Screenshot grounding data
▼▼▼
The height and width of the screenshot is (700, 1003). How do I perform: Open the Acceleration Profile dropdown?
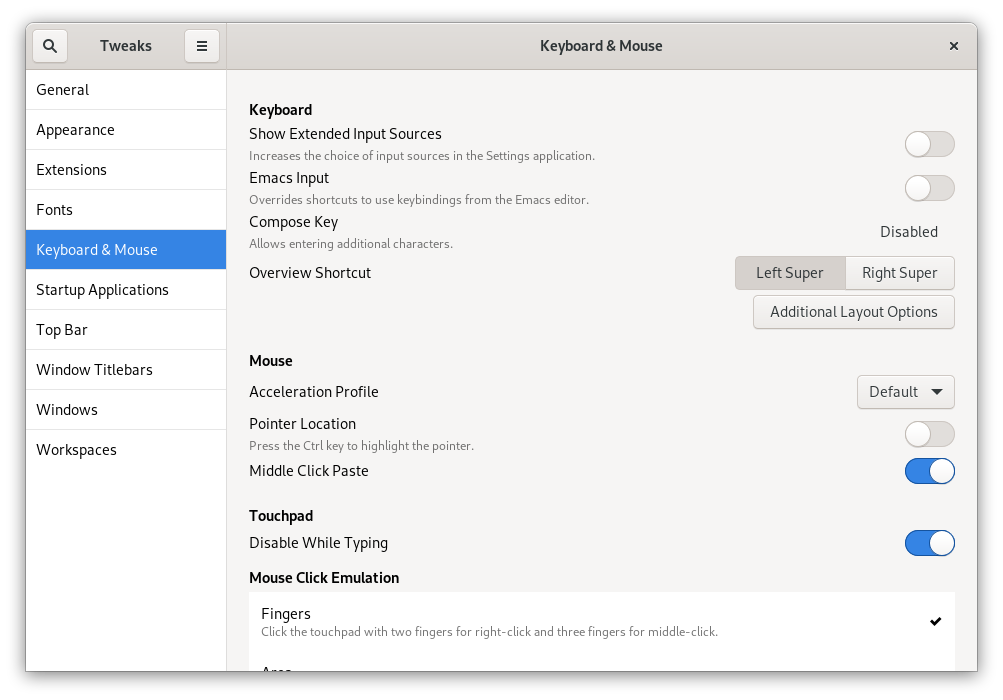click(905, 392)
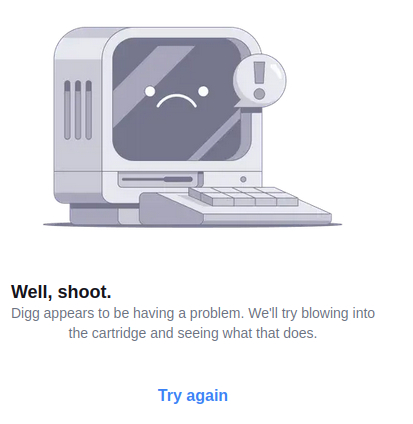Click the Try again link
The height and width of the screenshot is (424, 413).
tap(193, 396)
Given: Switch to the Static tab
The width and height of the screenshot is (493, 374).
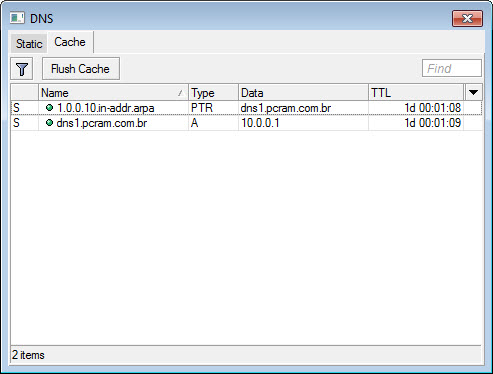Looking at the screenshot, I should tap(29, 44).
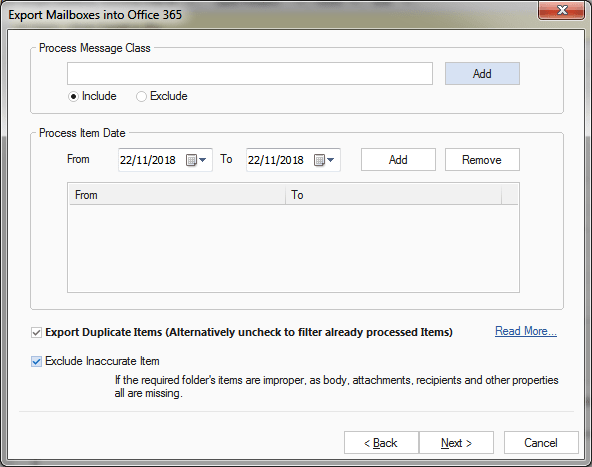
Task: Sort by the From column header
Action: click(177, 195)
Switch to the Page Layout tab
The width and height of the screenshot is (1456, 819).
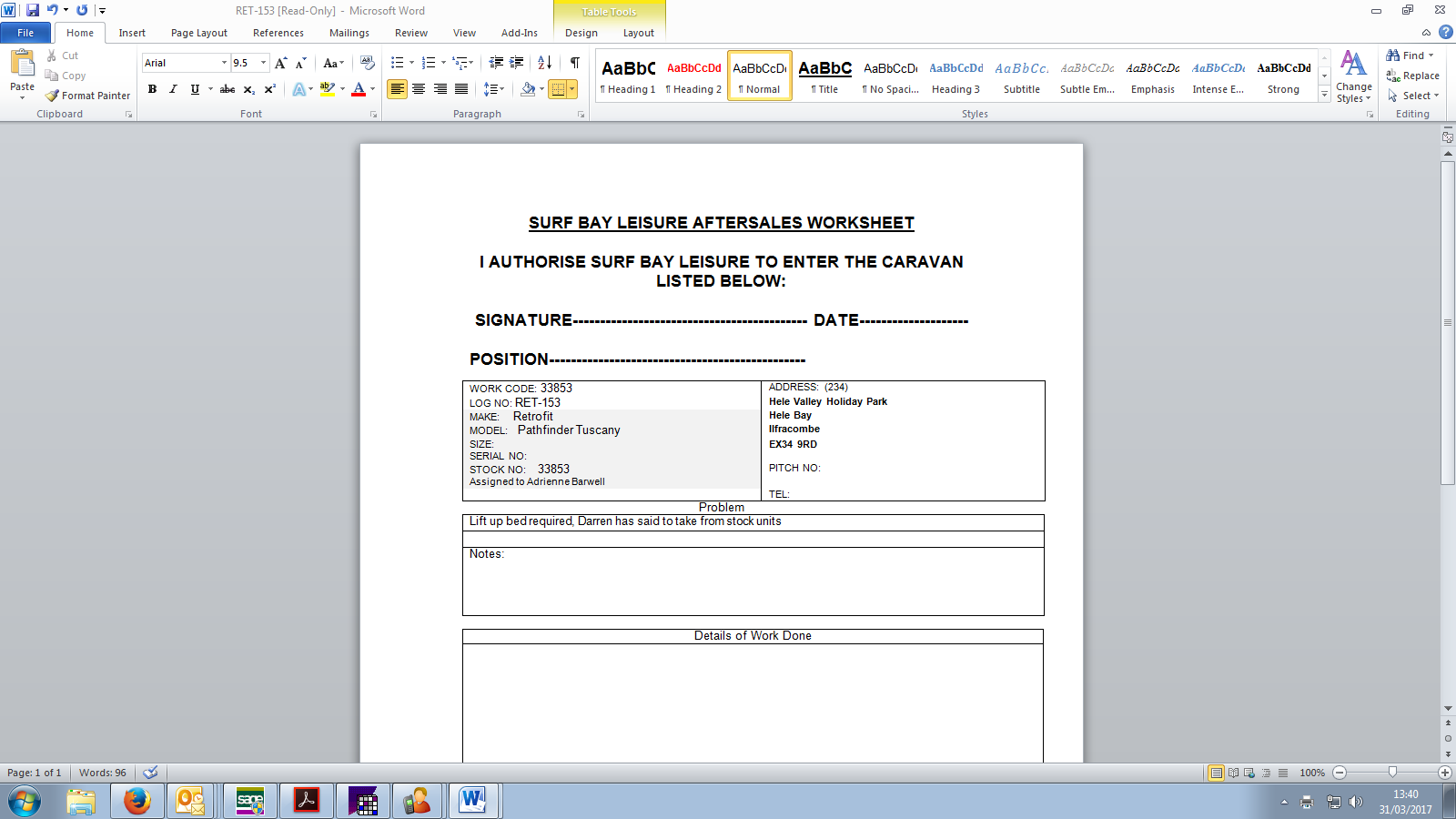pos(199,33)
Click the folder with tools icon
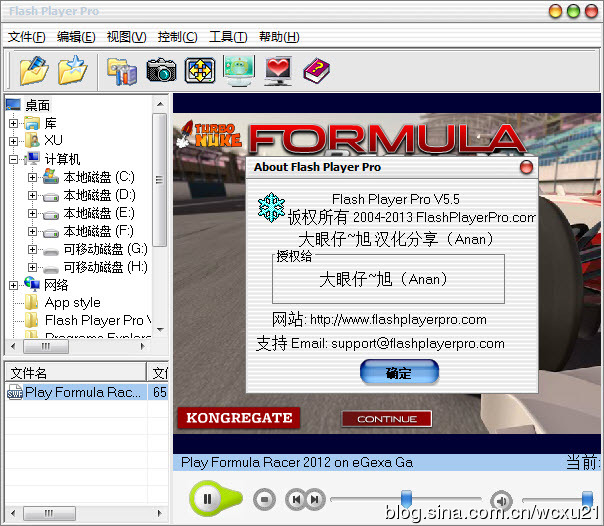Image resolution: width=604 pixels, height=526 pixels. click(122, 70)
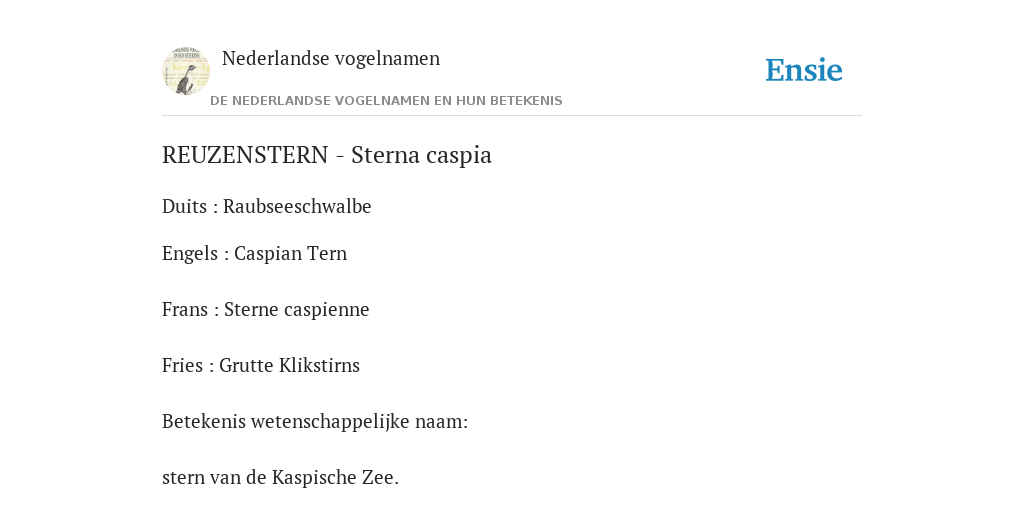Click the round bird avatar icon
Viewport: 1024px width, 512px height.
[185, 71]
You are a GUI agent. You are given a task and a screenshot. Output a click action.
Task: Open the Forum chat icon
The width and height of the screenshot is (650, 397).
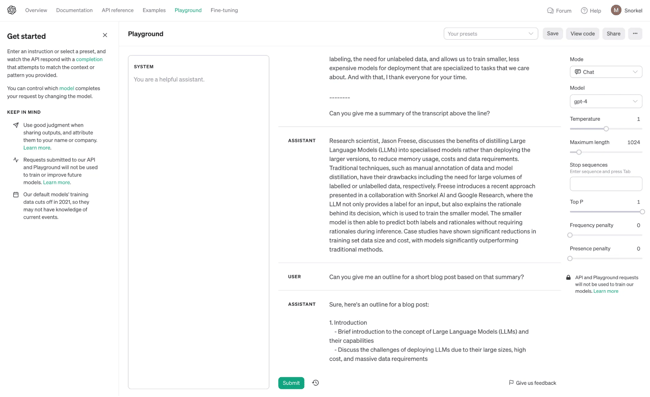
▲▲▲
*REQUIRED ACTION:* Print every line above exactly as given, but not the pictures.

*SOLVED PROBLEM:*
The height and width of the screenshot is (700, 1003). How do I perform: Open the Acceleration Profile dropdown?
click(905, 392)
Click the Try again link
The height and width of the screenshot is (424, 413).
tap(193, 396)
Given: Switch to the Static tab
The width and height of the screenshot is (493, 374).
Looking at the screenshot, I should tap(29, 44).
Task: Sort by the From column header
Action: click(177, 195)
Switch to the Page Layout tab
The width and height of the screenshot is (1456, 819).
pos(199,33)
Click the folder with tools icon
Image resolution: width=604 pixels, height=526 pixels. click(122, 70)
Click the round bird avatar icon
Viewport: 1024px width, 512px height.
[185, 71]
You are a GUI agent. You are given a task and a screenshot. Output a click action.
Task: Open the Forum chat icon
The width and height of the screenshot is (650, 397).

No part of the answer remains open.